西川北面的秦国是一百二十年前才建立的。当年秦武帝获得了西川的支持,从汉中起兵,一路兵不血刃,直捣长安。长安的隋国皇帝投降,秦国建立。秦武帝登基之后却不曾把赖以发家的汉中郡归还西川,所以一百二十年来,西川和秦国一之在汉中附近相持或战争,其间,汉中已经四次易手。
西川的官制基本沿袭了前朝,皇帝之下最高的是六卿:文有司马、司徒、司空,武有大将军、骠骑将军、车骑将军。镇守广元的林彰就是西川的车骑将军。
06
“令尊是我的老对手。我比他虚长了七岁,说实话,如果给我们一人两万一模一样的兵,我未必打得过他。”
“林伯伯过奖了,既然是家父的老朋友,您能不能告诉我一个秘密?”
半坛酒下肚,两鬓斑白,却英气不减的林彰此时已经满脸通红。他呵呵一笑,道:“好小子,你爹当年也就会跟我打打仗而已,你居然会这一手!”
宋子秋往自己的杯中泡了一片广元特产的陈皮,一口饮尽,表情旋即痛楚难当,不知是不是苦不堪言。他缓了神才说道:“秦国皇帝接到的奏报里说你领兵十五万驻守此地,我看不止。您说一说,广元的田里究竟屯了多少兵?”
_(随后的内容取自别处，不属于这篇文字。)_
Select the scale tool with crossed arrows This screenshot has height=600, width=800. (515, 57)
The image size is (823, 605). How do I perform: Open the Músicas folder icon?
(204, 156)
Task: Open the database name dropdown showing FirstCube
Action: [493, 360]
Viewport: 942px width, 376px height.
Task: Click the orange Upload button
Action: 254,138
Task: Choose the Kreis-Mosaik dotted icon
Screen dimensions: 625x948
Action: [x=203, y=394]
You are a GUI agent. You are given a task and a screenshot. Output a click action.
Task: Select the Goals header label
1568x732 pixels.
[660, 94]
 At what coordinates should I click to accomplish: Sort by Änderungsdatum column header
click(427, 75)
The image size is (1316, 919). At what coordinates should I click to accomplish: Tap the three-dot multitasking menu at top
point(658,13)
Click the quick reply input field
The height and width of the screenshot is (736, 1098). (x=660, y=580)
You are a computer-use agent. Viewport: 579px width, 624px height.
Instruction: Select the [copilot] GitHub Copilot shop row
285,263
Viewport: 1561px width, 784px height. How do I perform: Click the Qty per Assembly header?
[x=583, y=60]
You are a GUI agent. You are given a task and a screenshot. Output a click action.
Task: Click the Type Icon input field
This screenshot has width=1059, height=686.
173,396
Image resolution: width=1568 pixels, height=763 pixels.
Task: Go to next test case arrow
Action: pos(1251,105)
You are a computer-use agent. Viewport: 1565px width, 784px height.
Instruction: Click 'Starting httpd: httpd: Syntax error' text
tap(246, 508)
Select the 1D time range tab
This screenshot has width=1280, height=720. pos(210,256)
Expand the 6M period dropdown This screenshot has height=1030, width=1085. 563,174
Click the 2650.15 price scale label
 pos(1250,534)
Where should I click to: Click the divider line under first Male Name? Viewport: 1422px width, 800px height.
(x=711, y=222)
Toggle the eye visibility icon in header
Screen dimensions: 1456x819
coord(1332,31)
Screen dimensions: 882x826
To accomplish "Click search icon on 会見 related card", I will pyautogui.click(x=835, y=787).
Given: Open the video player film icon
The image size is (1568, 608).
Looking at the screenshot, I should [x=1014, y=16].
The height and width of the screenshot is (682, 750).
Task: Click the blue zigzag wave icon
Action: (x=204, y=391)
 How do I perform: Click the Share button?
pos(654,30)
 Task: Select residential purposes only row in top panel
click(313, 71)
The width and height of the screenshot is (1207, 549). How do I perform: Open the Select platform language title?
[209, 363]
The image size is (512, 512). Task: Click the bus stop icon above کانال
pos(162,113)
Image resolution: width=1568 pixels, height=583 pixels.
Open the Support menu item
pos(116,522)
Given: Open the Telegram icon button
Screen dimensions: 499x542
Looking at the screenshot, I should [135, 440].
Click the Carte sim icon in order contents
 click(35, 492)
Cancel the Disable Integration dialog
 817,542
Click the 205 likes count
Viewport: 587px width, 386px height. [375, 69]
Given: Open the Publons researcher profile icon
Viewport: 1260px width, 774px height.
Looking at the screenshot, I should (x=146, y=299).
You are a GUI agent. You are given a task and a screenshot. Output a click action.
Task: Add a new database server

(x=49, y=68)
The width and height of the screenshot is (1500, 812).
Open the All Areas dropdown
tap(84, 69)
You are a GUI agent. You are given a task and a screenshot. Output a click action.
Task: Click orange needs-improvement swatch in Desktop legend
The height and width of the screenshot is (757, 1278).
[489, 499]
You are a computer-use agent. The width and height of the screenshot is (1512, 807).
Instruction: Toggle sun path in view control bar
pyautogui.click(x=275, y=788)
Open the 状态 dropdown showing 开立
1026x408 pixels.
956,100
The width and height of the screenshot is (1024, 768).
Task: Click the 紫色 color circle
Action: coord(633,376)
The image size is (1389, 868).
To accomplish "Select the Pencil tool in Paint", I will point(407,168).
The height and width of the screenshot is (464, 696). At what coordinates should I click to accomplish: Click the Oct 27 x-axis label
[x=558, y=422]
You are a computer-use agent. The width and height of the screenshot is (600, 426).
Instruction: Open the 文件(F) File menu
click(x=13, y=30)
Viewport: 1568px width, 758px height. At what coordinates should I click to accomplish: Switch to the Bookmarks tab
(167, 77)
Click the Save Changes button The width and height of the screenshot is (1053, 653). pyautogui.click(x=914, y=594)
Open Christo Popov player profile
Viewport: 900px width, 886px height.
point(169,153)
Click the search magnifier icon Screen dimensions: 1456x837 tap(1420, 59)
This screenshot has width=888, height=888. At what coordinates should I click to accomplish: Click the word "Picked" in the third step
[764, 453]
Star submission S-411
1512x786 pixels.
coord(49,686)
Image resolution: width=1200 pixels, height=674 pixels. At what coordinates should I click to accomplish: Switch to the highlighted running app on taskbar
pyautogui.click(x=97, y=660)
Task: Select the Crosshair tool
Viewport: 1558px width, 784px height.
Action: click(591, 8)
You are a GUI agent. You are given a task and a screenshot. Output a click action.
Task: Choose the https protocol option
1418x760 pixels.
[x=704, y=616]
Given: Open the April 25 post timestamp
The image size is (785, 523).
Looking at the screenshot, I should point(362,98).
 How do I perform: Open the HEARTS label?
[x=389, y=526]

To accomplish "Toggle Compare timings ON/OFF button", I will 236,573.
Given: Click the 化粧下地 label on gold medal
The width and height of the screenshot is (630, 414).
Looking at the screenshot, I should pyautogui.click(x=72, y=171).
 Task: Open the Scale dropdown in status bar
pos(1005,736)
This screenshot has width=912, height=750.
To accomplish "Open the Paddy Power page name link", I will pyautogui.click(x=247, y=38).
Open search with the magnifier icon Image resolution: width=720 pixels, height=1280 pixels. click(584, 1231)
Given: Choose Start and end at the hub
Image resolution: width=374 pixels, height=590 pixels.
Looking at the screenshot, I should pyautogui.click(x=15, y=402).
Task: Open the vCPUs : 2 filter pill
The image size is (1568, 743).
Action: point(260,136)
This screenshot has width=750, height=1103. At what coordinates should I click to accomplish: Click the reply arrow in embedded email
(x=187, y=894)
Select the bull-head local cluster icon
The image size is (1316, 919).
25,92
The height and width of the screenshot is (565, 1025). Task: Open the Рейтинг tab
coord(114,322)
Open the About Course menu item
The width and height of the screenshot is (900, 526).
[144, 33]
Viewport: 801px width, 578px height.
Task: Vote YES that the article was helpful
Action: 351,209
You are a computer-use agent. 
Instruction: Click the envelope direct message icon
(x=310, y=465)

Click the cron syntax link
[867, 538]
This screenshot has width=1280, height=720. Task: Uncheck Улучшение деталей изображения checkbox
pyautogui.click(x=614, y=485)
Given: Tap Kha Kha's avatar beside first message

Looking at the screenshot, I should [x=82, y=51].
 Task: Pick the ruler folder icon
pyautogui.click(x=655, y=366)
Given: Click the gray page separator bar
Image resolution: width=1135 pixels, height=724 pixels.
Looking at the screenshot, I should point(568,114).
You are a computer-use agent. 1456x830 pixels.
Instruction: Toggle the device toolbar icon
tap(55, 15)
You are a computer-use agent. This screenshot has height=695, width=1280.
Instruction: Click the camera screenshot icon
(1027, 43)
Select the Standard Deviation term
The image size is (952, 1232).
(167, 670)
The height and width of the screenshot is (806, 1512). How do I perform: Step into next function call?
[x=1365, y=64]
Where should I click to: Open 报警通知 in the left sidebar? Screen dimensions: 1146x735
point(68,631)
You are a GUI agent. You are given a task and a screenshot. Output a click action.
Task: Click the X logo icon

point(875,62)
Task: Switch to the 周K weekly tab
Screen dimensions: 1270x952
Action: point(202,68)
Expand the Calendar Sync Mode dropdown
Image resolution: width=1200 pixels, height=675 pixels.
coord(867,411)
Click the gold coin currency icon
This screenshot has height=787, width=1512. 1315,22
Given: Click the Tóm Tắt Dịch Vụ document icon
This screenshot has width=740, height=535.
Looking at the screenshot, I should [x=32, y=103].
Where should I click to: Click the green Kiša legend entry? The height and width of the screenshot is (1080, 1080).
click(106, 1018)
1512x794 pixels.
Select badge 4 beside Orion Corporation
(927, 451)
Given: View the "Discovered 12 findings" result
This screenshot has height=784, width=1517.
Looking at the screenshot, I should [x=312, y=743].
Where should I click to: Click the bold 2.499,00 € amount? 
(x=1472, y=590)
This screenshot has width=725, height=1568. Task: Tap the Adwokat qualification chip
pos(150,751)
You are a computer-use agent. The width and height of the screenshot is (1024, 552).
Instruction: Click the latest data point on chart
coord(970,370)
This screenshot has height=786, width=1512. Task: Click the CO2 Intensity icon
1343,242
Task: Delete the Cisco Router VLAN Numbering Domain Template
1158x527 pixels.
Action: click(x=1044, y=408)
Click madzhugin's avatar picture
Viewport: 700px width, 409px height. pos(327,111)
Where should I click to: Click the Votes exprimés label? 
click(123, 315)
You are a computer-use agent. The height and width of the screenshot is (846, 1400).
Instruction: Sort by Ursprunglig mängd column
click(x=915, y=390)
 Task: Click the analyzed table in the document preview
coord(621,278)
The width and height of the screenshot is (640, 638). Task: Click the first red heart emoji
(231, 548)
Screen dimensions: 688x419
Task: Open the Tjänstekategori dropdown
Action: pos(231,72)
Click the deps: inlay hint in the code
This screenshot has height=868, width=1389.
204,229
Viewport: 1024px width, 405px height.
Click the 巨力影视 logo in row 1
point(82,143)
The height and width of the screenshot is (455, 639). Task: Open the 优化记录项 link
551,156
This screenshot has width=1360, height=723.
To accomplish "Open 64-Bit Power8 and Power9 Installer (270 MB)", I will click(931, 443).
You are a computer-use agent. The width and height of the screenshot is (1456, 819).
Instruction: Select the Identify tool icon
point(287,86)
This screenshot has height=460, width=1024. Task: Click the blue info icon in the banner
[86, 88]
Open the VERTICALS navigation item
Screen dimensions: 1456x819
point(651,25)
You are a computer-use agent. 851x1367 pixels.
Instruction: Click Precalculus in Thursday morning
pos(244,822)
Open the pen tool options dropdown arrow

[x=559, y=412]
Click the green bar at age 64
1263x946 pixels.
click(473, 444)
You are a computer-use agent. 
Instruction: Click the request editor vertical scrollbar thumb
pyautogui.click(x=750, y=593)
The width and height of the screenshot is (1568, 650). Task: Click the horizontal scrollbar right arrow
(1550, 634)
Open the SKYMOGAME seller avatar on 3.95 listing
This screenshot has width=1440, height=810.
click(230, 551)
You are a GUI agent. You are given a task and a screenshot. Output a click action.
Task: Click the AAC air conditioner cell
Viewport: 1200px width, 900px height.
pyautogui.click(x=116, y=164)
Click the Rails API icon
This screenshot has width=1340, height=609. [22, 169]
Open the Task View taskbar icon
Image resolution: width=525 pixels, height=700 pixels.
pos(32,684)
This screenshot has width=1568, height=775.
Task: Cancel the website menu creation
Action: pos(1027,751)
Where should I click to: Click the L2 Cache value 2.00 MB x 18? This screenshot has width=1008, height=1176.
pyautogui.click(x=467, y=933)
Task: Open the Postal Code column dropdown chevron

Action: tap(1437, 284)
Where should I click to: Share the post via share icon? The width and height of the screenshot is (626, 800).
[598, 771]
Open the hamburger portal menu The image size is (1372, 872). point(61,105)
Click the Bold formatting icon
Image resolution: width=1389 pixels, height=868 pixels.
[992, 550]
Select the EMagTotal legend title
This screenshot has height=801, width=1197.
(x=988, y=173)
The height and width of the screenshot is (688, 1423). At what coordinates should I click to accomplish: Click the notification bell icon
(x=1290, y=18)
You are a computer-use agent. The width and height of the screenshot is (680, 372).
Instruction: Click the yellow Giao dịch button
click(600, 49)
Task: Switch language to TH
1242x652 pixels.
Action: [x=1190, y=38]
“你被你自己的眼睛骗了。连十五万都没有。其实这次来我一个兵都没有多带,派去袭扰你的,都是广元当地的民兵。民兵加起来,也就三四万吧。”
宋子秋哈哈笑道:“老将军居然对敌人说了实话,我一回汉中,就点起十四万众,荡平广元。”
林彰向宋子秋敬了一杯,道:“哼,能荡平我广元的人还没出生呢。别以为我不知道你这毛头小子的底细,秦国北方刚打完仗,汉中没有多少兵。”
宋子秋腹中酒水差点在一瞬之间化成满身冷汗,但他还是自若说道:“那么,将军是否有占领汉中的想法?”
“从来没想过。要不是老皇帝发昏,我才不来呢。我是逐鹿场上活下来的人,我知道攻城略地的罪孽有多深重。他要是非逼我北上,我就偏偏南下,看他老皇帝应不应我。”
这时,珠帘响动,珠帘后似乎有人轻笑了一声。林彰一本正经的脸稍显松弛,他说道:“出来吧。”
这时,珠帘后转出一个妙龄女子眉间浅笑,用一把纸扇半遮着脸。只见她略施粉黛,身着玲珑剔透的翠绿长衫,步伐轻盈地飘到了两人面前。
林彰道:“这是我的外甥女孔呈伊。”
孔呈伊向宋子秋道了声万福,然后给他斟了一杯酒。宋子秋一饮而尽,心里一阵莫名其妙的悸动,眼神躲着她的眼睛,道了一声谢。孔呈伊眼如流波,向他微笑还礼,只见她笑不露齿,一点也不显得做作虚伪。
林彰嘿嘿一笑,道:“二位要是情投意合,不如我这个做舅舅的先出去吧。”
孔呈伊脸色一红,剜了他舅舅一眼,然后慌张地撩开珠帘,跑了出去。宋子秋站起身来,道:“时候不早了,太阳眼看要落山,晚辈要告辞了。”
07
这一天,宋子秋带着陈书茂扮成商人,混进了广元,来到了林府的门前。
门童不愿给他们开门,于是宋子秋给了他一封信,说:“林将军看见这封信就会见我的。信不信由你。”